The new strategy is paying off. The offensive has killed a large number of Taliban members and destroyed the Taliban’s “Spring Offensive” before it even started.
A few months ago, the Americans killed Mullah Dadullah, the top Afghan Taliban leader. This week, they may have killed the new Taliban leader, Mansour Dadullah, along with a hundred others.
More importantly, there is a surge of Afghan, British, and American troops into the Pashtun regions. The British are moving into Helmand and securing one of the more dangerous provinces. The Afghan Army is now large enough to play a major role in the counterinsurgency as well.
From the New York Times:
Yet despite the presence of thousands of Taliban fighters, and some tough fighting still ahead, British military commanders here say they believe they have turned a significant corner. In recent months they have succeeded in pushing the Taliban back and keeping them out of a few strategic areas.
At the same time, they say, popular support for the insurgents is eroding.
As NATO forces have become better established and more numerous in southern Afghanistan, American forces have been able to deploy more troops in the east. There, they are also reporting gains in some border areas. All of this has helped NATO forces take the offensive against the Taliban, rather than fighting from their back foot, as they were forced to do last year, and gain local confidence.
What has made the difference here, the British say, is a shift in their tactics and a doubling of force numbers, to nearly 6,000 today, with more troops on the way.
The British have now been able to focus on their original counterinsurgency plan, which was to create “inkblots,” or secure zones around the main towns, and gradually expand security outward. In this way they are starting reconstruction projects in the provincial capital, Lashkar Gah, the town of Gereshk on the main road, and now Sangin…
Helmand is very significant as it the major center of opium production in the country. It produces up to 42% of the region’s opium and the drug lords were well entrenched. If the British can take the province, they cut off the Taliban’s most vital financial resource.

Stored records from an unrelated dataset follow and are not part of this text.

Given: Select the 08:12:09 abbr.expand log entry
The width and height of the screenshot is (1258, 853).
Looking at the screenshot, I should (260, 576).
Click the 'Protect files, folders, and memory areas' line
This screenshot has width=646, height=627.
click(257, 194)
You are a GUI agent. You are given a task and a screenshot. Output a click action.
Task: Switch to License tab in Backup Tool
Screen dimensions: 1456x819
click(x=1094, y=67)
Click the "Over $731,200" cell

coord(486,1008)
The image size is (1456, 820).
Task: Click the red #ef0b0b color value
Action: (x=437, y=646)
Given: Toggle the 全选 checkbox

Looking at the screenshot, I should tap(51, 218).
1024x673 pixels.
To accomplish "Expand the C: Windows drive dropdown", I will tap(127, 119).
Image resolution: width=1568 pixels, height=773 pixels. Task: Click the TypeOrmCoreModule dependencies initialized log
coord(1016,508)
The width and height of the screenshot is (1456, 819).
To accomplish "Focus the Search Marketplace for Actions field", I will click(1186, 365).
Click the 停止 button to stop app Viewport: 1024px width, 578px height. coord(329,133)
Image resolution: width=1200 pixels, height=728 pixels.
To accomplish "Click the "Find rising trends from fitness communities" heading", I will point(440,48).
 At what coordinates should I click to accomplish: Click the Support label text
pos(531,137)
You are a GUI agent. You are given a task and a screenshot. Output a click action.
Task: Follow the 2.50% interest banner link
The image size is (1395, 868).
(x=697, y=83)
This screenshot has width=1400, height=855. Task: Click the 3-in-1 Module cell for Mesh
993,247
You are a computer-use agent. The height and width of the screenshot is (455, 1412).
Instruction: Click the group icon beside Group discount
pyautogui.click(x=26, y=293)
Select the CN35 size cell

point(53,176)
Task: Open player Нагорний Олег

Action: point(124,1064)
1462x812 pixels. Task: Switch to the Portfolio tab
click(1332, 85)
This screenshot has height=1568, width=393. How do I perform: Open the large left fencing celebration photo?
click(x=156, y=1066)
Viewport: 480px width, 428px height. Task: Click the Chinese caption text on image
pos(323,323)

And as the British, Australians and Afghans secure the south and interior of Afghanistan, more Americans will be freed to secure the Eastern provinces that border Pakistan. This will allow the Americans and Pakistanis to constrict the Taliban in Waziristan.
This is a departure from the problems in Afghanistan between 2002-2006. Afghanistan was in much worse shape than Iraq. During this period, the Americans cleared the areas of the Taliban and left the areas to warlords. The old strategy focused on forming a new central government in Kabul and training an Afghan Army, while the warlords governed the provinces. Cynically, I can argue that this was temporarily wise as the warlords held the Taliban and each other in check.
Today conditions are ripe to exploit the Taliban weakness and use the new Afghan Army. The population is turning against the insurgents as the coalition is becoming strong enough to occupy the south. This COIN strategy has a reasonable chance at success, but it is conditional on Pakistani action against the Taliban on the other side of the border. We can hope for the best.